Em nenhum ponto da legislação brasileira o automóvel é citado como “área sem lei”, mas é nisso que foi transformado após o Superior Tribunal de Justiça (STJ) considerar inúteis os relatos de testemunhas e autoridades do trânsito sobre crimes cometidos a quatro rodas.

A Lei Seca funcionava desde 2008 e era clara em relação aos limites para se dirigir. Quem bebesse além de seis decigramas de álcool por litro de sangue (o equivalente a dois chopes) seria multado, perderia pontos na carteira, e poderia responder a processo criminal. Ficou determinado, pelo decreto do governo, que os excessos seriam medidos por coleta de sangue ou dos chamados bafômetros, nome popular do etilômetro.

Faltou pensar no resto. A primeira grande questão era: como municiar policiais e guardas do trânsito se faltavam equipamentos em todo canto? Até então, a única fábrica brasileira autorizada a fabricar os equipamentos ficava em Tremembé, no interior de São Paulo. Faltava bafômetro em praticamente todas as praças do País.

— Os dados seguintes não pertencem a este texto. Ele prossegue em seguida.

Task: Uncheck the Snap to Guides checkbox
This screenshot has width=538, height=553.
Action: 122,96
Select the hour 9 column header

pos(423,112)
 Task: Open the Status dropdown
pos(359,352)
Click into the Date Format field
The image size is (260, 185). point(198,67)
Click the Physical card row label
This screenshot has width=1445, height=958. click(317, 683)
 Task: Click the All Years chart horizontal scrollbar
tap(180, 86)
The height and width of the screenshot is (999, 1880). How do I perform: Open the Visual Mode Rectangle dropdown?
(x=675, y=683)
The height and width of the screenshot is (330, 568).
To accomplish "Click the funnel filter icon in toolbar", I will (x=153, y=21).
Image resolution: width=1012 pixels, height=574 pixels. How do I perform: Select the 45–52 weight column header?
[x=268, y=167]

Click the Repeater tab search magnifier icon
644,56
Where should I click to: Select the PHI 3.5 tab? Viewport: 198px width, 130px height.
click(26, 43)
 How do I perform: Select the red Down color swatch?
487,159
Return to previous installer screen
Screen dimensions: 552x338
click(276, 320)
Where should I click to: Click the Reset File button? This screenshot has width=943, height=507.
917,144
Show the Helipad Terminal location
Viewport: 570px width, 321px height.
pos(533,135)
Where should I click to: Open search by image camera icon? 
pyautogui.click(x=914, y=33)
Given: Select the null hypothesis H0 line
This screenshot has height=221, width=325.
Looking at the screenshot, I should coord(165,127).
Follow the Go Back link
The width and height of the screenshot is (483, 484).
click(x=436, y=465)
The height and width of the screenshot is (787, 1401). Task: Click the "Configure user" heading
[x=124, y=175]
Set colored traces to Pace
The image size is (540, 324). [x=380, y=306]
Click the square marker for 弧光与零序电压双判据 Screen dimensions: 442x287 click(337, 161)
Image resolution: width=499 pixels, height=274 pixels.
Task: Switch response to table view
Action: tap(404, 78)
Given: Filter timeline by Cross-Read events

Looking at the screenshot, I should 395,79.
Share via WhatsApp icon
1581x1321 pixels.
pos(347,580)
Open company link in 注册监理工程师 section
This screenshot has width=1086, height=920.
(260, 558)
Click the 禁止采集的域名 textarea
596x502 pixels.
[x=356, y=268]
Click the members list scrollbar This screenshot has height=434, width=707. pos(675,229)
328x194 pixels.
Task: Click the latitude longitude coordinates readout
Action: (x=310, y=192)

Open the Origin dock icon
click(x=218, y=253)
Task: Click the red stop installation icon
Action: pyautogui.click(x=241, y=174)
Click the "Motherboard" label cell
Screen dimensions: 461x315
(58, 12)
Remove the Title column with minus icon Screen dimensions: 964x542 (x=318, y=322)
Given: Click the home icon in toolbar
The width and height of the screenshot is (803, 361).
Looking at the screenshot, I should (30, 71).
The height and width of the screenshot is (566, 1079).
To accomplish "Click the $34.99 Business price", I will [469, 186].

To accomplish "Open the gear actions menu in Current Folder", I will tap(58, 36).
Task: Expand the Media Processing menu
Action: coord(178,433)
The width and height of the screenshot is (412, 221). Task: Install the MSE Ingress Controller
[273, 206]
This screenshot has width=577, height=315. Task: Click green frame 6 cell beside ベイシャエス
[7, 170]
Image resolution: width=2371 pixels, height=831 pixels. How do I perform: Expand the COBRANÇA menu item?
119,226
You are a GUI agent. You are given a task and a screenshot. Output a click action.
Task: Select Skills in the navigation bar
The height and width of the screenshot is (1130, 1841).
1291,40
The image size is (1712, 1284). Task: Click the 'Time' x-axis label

Não demorou muito e o motorista percebeu que as blitzes também não eram tão comuns. E as que tinham podiam ser comunicadas em alertas distribuídos por uma rede de solidariedade no Twitter. “Não pega a Rebouças que lá os ‘homi’ estão fechando o cerco”. Com um iPhone na mão e uma cachaça na cabeça, estava livre da eventual punição. Numa cidade como São Paulo, em que a corrida de táxi é mais cara que a conta do restaurante, as linhas de metrô são limitadas e a circulação de ônibus públicos à noite é mais rara do que unicórnios, parecia um risco interessante de se correr.

A cada efeméride da edição da norma um mundo de especialistas dizia: a Lei Seca não pegou. Não pegou sobretudo porque, além de ser fácil driblá-la, o Brasil gosta de colecionar leis. E umas anulam as outras. Neste caso, como provar cientificamente, por meio de aparelhos certificados, que o motorista dirigia embriagado, se no mesmo País a lei diz que o mesmo motorista não é obrigado a produzir prova contra ele mesmo?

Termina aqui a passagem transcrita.